**WHAT TO WORK ON:**
[A] Answer each question from the Panama passage, one line per answer, marked (i), (ii), (iii).
(i) On what date did Dad want the narrator to represent him at his friend's 60th birthday party?
(ii) On which evenings did the family pray together?
(iii) On what date was the big celebration liturgy?
[B] Decide whether each statement agrees with the Panama passage. Answer yes or no, and quote the words of the passage that decide it.
(i) The sisters and their brothers lost their mother two years ago.
(ii) The family knew the narrator's father thirty years earlier.
(iii) The walls of the church in Panama City were left bare.
[C] Print the part of the Panama passage that opens with the words containing "By coincidence this" and closes with "I’ll never forget.".

━━ SOURCE PASSAGE

August 13th must be my day for representing people since that was the day Dad wanted me to represent him at his friend’s 60th birthday party in Panama.

In Panama, I met a big happy family who knew my father when he was visible, and who still to this day, twenty years later ask God to keep him happy. I suppose Dad’s friend’s 60th birthday was special because that was his age when he celebrated his very last year of healthiness so now that his friend was sixty it was like they could be the same age finally! In Panama, the family talked to me about Dad as if they just ran into him at the barber shop; like time stopped. It was most interesting.

For the most part representing my father was fun since I saw places and people that I would have never experienced without him. I saw mountains in clouds and an eyeful pale blue sky hovering over a broad light-filled blue ocean. The two looked like they had been married forever. I saw yellow beaked toucans flying through the air and sloths sleeping in trees and an iridescent blue butterfly. I ate oranges and limes minutes away from being plucked. The best part was that I met lots of sisters whose hearts were as big as that ocean: Lelly and Ida, Marty, Ada, Carmen, Alicia, Angela and Cholita and their two brothers Ottavio and Tommy. All of the sisters had this in common. They had lost the men they once loved deeply, and like their brothers, they lost their mother only two years ago. The next generations of sons and daughters, nieces, nephews and grandchildren filled the holes in their hearts so well that I wished that all communities and all countries could behave as this big family by talking to each other and caring for each other almost every day. They even prayed together on Thursday evenings. I suppose I have to wait for the new planet to see that kind of love world-wide. This family absorbed me into them like air greets aroma, like I really was my father.

But there was also a disconcerting aspect to representing my father that I would not, in a million years have expected to experience so vividly.

By coincidence this mission fell during the last week of the two-week feast that commemorates the time when the Virgin Mary fell asleep and then left this old earth body and all. I have grown to love Jesus’ mother since she first introduced herself to me personally many years ago. The first time she spoke to me she was acting like a regular mother telling me that I expected too much too fast and I should stop being a brat. I took it pretty well. Well enough to ask her later to help me take care of my own mother Mary who was going to be very hard to live with. I have to tell you that I didn’t really expect an answer from her. It came through slowly but surely. I think it was she who turned my mother into a spoon of honey and gave me some of her own patience. It was a miracle I’ll never forget.

To honor the Virgin Mary I left my Dad’s favorite family to visit a church in Panama City full of Greeks who loved Jesus’ mother too. Every square inch of this church’s walls were covered with paintings of aspiring immortals and scenes of Jesus’ special earthly moments. At the church I met many friendly visible aspiring immortals who chatted away in Greek like a pod of Greekness floating in a Latin pond.

I think my dad went to church with me the second time I went because it was there during the big celebration liturgy on August 15th that for a few unusual moments I could feel my father’s love for my mother and his burden from her long and unusual illness that twisted him up.

━━━━
━━ DATA EXCERPT

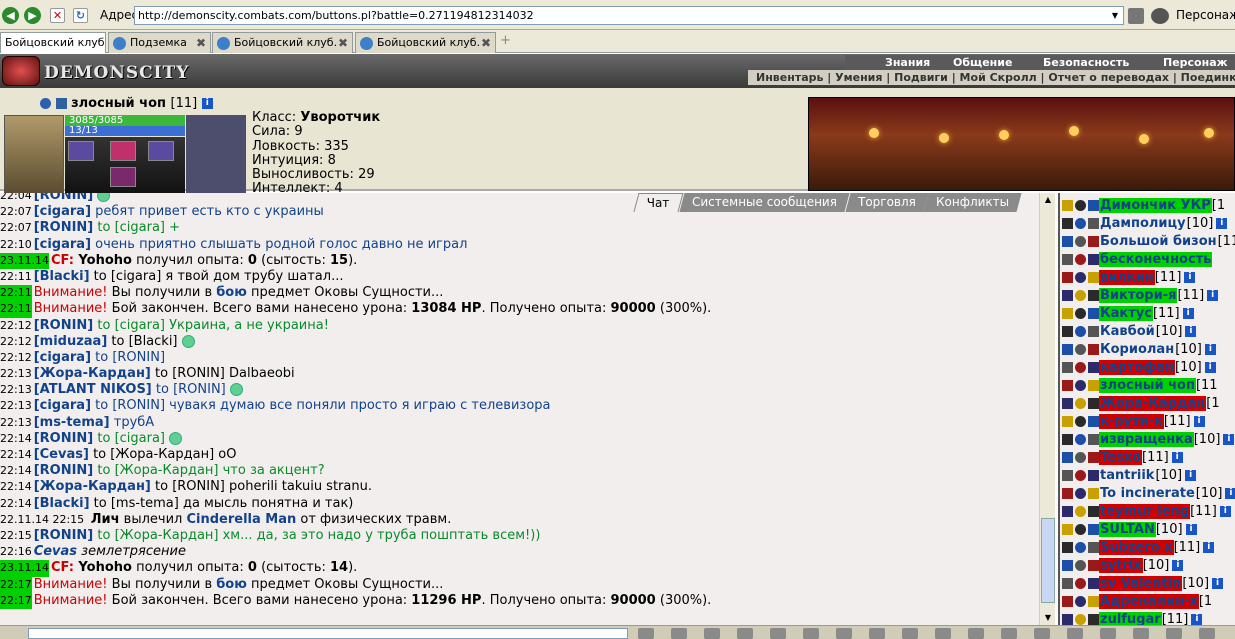  Describe the element at coordinates (1047, 409) in the screenshot. I see `chat-scrollbar: ▲ ▼` at that location.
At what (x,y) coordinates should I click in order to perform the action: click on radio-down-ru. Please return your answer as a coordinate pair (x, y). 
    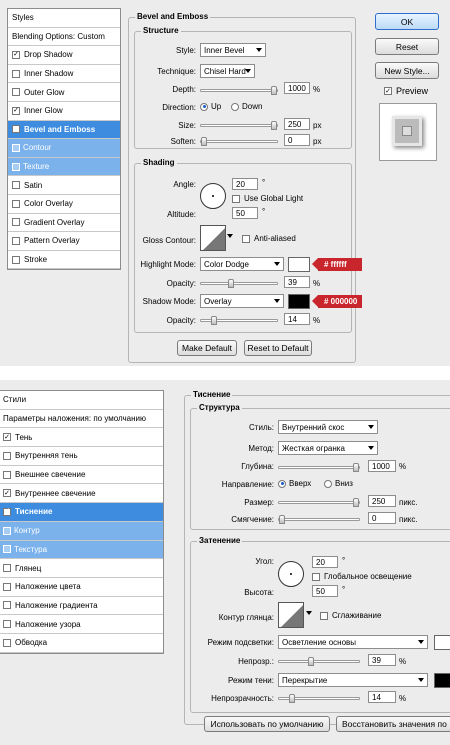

━━━━

**SET OF ANSWERS:**
[A]
(i) August 13th
(ii) Thursday evenings
(iii) August 15th

[B]
(i) Yes: "they lost their mother only two years ago."
(ii) No: "twenty years later"
(iii) No: "Every square inch of this church’s walls were covered with paintings of aspiring immortals and scenes of Jesus’ special earthly moments."

[C]
By coincidence this mission fell during the last week of the two-week feast that commemorates the time when the Virgin Mary fell asleep and then left this old earth body and all. I have grown to love Jesus’ mother since she first introduced herself to me personally many years ago. The first time she spoke to me she was acting like a regular mother telling me that I expected too much too fast and I should stop being a brat. I took it pretty well. Well enough to ask her later to help me take care of my own mother Mary who was going to be very hard to live with. I have to tell you that I didn’t really expect an answer from her. It came through slowly but surely. I think it was she who turned my mother into a spoon of honey and gave me some of her own patience. It was a miracle I’ll never forget.